*** Record excerpts Section Begins ***

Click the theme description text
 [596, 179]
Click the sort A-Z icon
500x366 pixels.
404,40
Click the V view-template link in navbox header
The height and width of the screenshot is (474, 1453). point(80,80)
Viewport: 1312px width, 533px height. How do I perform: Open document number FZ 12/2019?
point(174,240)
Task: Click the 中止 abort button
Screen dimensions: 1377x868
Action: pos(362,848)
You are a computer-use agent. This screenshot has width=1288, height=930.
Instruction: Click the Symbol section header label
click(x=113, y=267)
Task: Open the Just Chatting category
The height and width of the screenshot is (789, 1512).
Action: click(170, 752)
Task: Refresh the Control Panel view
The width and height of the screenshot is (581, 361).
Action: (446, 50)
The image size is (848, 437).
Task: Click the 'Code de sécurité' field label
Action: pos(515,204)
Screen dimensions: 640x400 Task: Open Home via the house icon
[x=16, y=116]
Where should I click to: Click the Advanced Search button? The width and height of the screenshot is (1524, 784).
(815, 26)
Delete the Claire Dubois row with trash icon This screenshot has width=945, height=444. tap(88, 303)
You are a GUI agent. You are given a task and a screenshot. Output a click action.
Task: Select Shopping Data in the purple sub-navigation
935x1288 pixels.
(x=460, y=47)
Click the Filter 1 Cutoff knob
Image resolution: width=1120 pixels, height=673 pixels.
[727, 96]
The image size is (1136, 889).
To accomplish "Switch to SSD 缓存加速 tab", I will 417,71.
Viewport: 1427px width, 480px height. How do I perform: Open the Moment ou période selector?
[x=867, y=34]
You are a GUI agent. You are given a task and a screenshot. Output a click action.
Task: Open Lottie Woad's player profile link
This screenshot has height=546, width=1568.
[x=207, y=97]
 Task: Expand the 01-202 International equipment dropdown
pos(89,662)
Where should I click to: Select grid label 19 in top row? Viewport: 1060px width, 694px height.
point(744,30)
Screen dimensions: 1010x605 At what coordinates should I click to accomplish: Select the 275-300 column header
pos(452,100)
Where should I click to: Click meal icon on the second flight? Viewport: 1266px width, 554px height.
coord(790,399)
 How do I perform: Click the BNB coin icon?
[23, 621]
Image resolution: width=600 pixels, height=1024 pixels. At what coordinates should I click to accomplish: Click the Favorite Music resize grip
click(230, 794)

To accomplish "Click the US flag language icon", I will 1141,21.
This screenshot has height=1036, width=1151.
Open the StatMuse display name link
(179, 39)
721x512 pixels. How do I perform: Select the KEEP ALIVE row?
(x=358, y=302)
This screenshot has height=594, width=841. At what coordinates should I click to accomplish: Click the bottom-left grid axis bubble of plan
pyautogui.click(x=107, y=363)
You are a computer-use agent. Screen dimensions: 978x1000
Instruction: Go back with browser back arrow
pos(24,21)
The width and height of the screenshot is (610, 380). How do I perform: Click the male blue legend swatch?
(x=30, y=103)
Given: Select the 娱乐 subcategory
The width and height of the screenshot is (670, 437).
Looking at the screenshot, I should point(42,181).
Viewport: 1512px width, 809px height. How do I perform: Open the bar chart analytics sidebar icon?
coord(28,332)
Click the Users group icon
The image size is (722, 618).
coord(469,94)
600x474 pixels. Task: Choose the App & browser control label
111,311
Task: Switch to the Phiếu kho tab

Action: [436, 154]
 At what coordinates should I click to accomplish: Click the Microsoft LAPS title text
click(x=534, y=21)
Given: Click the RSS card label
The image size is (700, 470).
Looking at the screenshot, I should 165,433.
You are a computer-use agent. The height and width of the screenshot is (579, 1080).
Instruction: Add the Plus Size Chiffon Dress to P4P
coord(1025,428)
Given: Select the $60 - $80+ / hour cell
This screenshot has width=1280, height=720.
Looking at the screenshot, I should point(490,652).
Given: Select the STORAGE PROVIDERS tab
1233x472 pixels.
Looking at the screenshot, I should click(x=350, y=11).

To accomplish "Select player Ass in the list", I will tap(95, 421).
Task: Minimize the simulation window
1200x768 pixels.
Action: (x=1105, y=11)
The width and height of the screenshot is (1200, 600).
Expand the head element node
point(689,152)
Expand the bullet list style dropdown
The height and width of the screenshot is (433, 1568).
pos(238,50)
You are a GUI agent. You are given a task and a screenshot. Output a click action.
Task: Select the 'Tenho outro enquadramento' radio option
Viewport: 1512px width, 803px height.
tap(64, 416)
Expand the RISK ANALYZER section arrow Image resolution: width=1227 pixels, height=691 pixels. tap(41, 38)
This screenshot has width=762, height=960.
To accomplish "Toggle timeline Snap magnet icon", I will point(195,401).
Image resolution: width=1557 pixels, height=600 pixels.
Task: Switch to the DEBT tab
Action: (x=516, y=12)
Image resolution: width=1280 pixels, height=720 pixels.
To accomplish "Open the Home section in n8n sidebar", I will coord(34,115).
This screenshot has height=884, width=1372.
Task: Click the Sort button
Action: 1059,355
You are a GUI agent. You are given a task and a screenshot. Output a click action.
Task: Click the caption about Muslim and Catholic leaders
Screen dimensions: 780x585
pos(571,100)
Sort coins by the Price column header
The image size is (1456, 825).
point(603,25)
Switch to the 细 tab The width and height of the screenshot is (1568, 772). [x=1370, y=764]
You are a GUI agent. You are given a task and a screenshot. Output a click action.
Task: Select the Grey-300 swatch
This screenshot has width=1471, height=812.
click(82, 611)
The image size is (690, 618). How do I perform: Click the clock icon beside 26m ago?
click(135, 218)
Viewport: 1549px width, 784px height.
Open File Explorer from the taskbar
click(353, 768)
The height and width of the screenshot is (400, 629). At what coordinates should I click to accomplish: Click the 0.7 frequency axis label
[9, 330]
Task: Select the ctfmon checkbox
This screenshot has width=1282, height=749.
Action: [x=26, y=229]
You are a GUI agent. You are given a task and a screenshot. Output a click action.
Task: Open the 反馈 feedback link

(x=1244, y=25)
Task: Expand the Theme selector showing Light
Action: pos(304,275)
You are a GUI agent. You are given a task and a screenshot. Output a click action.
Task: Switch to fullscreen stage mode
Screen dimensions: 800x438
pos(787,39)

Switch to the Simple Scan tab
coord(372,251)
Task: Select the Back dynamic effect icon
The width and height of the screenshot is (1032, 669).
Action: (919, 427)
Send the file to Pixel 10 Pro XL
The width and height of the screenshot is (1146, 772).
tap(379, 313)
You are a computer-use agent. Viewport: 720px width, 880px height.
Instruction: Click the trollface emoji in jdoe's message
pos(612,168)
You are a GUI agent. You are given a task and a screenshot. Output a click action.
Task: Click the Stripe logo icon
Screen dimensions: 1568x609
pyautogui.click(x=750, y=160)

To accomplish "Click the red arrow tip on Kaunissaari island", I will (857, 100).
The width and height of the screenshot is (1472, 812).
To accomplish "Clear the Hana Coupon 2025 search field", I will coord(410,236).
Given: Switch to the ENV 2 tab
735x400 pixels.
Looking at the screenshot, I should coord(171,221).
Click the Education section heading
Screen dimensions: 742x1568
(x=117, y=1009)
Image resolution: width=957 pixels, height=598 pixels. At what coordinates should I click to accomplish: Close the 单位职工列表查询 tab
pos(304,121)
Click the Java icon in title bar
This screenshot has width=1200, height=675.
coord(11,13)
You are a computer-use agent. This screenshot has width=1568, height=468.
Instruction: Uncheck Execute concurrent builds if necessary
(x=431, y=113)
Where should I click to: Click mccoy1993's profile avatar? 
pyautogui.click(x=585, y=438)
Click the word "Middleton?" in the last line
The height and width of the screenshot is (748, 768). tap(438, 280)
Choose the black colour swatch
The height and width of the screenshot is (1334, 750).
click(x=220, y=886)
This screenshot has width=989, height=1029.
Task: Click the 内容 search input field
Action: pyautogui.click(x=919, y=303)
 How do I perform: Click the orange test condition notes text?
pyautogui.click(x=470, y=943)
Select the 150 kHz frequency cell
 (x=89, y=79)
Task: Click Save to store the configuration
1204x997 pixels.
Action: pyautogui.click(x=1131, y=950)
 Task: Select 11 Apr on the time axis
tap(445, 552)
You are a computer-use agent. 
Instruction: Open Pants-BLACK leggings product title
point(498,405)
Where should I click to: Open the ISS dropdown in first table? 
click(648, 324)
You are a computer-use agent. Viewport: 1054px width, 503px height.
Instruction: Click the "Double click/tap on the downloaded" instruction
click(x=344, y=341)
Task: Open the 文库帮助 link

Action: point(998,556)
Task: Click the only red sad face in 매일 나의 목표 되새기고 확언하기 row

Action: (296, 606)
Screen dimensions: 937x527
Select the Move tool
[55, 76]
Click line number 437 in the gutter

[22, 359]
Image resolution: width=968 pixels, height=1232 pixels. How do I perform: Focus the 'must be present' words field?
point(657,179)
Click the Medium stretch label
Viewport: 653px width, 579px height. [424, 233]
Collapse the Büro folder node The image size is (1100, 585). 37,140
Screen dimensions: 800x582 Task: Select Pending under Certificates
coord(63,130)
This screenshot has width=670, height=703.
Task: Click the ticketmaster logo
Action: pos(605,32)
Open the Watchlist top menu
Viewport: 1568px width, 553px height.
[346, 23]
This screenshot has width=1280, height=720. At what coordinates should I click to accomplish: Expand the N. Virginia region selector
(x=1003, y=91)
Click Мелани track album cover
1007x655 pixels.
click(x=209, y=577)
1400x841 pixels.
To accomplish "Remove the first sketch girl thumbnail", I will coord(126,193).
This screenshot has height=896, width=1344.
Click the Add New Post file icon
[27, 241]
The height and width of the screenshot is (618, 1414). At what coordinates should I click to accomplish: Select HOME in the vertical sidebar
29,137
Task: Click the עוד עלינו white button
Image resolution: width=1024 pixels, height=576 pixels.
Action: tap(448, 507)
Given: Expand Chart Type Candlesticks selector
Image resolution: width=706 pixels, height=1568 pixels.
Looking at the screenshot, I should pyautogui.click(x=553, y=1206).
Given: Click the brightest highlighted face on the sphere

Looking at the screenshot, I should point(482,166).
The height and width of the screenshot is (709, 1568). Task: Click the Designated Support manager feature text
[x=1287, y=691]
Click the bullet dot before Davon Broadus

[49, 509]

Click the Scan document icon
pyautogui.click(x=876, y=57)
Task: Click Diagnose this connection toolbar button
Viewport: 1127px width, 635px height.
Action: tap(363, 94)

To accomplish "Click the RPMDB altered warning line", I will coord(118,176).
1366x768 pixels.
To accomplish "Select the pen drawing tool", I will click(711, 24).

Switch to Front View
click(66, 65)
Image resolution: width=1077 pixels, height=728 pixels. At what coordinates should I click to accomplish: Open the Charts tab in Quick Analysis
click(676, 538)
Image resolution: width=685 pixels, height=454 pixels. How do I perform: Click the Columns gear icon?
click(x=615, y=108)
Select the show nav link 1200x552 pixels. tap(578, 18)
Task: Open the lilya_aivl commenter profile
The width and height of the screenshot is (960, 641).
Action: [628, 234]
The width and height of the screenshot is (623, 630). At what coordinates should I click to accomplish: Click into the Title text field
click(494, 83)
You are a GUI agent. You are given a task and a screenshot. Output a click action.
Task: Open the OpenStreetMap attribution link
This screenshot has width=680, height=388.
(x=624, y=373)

*** Record excerpts Section Ends ***

◆ **Task statement**:
Copy the lines above exactly. Start with the line containing "Image resolution: width=1280", end with the line containing "You are a computer-use agent. Viewport: 720px", and include both.

◆ **Output below**:
Image resolution: width=1280 pixels, height=720 pixels.
To accomplish "Open the Home section in n8n sidebar", I will coord(34,115).
This screenshot has height=884, width=1372.
Task: Click the Sort button
Action: 1059,355
You are a GUI agent. You are given a task and a screenshot. Output a click action.
Task: Click the caption about Muslim and Catholic leaders
Screen dimensions: 780x585
pos(571,100)
Sort coins by the Price column header
The image size is (1456, 825).
point(603,25)
Switch to the 细 tab The width and height of the screenshot is (1568, 772). [x=1370, y=764]
You are a GUI agent. You are given a task and a screenshot. Output a click action.
Task: Select the Grey-300 swatch
This screenshot has width=1471, height=812.
click(82, 611)
The image size is (690, 618). How do I perform: Click the clock icon beside 26m ago?
click(135, 218)
Viewport: 1549px width, 784px height.
Open File Explorer from the taskbar
click(353, 768)
The height and width of the screenshot is (400, 629). At what coordinates should I click to accomplish: Click the 0.7 frequency axis label
[9, 330]
Task: Select the ctfmon checkbox
This screenshot has width=1282, height=749.
Action: [x=26, y=229]
You are a GUI agent. You are given a task and a screenshot. Output a click action.
Task: Open the 反馈 feedback link

(x=1244, y=25)
Task: Expand the Theme selector showing Light
Action: pos(304,275)
You are a GUI agent. You are given a task and a screenshot. Output a click action.
Task: Switch to fullscreen stage mode
Screen dimensions: 800x438
pos(787,39)

Switch to the Simple Scan tab
coord(372,251)
Task: Select the Back dynamic effect icon
The width and height of the screenshot is (1032, 669).
Action: (919, 427)
Send the file to Pixel 10 Pro XL
The width and height of the screenshot is (1146, 772).
tap(379, 313)
You are a computer-use agent. Viewport: 720px width, 880px height.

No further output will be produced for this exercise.